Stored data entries

= = = = = = =

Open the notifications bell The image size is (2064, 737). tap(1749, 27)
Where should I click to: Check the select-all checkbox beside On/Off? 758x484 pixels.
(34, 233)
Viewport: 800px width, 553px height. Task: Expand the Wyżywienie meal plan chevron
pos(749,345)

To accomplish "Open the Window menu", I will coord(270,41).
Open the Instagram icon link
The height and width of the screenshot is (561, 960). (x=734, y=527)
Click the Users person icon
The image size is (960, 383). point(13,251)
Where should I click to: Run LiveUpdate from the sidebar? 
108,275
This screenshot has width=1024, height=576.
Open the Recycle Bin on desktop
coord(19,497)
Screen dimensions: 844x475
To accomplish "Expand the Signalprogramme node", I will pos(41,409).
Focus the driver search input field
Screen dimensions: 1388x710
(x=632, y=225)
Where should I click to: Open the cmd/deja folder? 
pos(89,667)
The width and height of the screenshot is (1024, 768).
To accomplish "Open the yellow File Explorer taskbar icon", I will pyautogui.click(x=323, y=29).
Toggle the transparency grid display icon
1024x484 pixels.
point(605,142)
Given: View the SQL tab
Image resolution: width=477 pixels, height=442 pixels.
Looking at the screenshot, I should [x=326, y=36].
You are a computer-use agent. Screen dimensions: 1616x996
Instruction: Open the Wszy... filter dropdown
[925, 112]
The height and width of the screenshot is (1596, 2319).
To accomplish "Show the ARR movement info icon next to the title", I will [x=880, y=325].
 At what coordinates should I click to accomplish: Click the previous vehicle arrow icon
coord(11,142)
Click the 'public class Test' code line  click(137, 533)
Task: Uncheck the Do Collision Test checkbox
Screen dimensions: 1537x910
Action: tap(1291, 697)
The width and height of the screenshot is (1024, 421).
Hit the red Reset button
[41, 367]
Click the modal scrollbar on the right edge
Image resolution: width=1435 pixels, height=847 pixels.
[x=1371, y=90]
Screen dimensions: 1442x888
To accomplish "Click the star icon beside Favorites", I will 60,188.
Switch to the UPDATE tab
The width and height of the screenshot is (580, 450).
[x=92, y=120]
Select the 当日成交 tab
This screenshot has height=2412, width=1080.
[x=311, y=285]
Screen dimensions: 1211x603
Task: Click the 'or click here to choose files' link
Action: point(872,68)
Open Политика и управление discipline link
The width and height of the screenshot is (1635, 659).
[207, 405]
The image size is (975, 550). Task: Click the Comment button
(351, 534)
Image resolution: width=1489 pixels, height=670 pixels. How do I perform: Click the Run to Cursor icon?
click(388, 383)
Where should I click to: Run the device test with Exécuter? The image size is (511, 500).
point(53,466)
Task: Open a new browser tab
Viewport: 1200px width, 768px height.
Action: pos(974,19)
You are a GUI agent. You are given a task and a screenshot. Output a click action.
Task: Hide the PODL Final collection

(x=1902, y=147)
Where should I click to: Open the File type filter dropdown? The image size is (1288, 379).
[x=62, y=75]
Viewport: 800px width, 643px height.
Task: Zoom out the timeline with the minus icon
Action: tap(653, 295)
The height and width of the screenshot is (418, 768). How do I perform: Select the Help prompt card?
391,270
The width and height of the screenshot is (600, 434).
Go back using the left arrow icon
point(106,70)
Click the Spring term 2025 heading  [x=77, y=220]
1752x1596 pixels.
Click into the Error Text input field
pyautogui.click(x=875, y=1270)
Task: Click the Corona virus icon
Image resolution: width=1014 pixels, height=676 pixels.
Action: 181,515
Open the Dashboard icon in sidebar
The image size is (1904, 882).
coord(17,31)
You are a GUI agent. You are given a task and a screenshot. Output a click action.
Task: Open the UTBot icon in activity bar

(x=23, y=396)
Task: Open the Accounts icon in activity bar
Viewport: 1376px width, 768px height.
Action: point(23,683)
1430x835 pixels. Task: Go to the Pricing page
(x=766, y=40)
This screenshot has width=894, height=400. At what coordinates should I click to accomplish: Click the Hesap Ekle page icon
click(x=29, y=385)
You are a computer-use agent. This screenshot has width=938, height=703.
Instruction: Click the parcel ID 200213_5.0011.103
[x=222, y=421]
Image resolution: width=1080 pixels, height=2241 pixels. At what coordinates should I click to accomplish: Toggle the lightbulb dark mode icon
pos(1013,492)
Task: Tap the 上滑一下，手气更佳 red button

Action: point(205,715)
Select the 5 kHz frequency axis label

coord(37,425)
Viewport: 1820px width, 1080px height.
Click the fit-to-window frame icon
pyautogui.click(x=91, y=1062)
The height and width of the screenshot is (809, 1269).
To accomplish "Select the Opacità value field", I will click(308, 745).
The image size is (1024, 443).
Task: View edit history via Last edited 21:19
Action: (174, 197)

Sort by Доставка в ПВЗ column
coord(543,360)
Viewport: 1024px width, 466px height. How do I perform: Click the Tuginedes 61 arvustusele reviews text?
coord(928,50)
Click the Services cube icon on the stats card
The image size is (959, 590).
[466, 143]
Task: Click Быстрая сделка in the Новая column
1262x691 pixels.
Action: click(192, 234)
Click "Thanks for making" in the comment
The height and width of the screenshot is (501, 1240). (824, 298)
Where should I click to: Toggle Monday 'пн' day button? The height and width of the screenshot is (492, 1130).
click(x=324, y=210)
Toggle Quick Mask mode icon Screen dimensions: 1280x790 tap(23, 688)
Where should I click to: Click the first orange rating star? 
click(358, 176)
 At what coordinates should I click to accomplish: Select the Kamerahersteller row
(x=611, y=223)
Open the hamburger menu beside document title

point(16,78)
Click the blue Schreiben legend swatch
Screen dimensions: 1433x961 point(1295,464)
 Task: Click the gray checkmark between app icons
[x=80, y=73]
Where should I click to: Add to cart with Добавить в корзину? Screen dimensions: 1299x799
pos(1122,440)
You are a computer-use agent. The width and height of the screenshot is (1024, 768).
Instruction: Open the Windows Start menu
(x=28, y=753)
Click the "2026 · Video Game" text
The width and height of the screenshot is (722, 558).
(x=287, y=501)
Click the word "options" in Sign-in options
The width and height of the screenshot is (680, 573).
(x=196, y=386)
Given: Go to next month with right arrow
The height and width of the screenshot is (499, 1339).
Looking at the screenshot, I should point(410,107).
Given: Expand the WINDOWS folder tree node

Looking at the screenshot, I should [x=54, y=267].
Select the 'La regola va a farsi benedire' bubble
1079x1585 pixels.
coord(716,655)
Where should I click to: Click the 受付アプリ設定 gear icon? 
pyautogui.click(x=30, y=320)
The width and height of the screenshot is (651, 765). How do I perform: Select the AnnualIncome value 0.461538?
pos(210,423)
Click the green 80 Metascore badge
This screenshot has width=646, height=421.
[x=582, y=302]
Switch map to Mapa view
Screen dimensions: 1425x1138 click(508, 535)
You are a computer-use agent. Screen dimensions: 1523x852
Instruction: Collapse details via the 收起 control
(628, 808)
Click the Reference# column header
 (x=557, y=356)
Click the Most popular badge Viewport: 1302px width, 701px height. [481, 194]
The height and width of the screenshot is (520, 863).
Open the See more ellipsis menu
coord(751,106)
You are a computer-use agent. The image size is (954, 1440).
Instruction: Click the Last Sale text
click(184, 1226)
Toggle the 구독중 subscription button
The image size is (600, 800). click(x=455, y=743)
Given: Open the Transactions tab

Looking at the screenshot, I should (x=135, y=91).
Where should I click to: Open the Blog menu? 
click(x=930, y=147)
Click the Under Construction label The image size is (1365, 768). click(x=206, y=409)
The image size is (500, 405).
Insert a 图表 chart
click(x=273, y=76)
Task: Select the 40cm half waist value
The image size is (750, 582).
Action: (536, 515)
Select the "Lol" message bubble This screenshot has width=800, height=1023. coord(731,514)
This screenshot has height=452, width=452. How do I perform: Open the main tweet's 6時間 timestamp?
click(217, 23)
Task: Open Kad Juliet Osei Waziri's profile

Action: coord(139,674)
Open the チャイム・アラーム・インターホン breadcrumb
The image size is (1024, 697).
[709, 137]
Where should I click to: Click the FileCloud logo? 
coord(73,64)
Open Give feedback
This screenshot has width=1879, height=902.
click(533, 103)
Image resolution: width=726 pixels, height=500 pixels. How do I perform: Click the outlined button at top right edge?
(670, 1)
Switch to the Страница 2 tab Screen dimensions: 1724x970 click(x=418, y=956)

= = = = = = =

_YOUR OBJECTIVE_.
Scan the records for the word "computer" and copy every line where it is found.

_YOUR RESPONSE_.
You are a computer-use agent. Screen dimensions: 1616x996
You are a computer-use agent. This screenshot has width=938, height=703.
You are a computer-use agent. The width and height of the screenshot is (1024, 768).
You are a computer-use agent. Screen dimensions: 1523x852
You are a computer-use agent. The image size is (954, 1440).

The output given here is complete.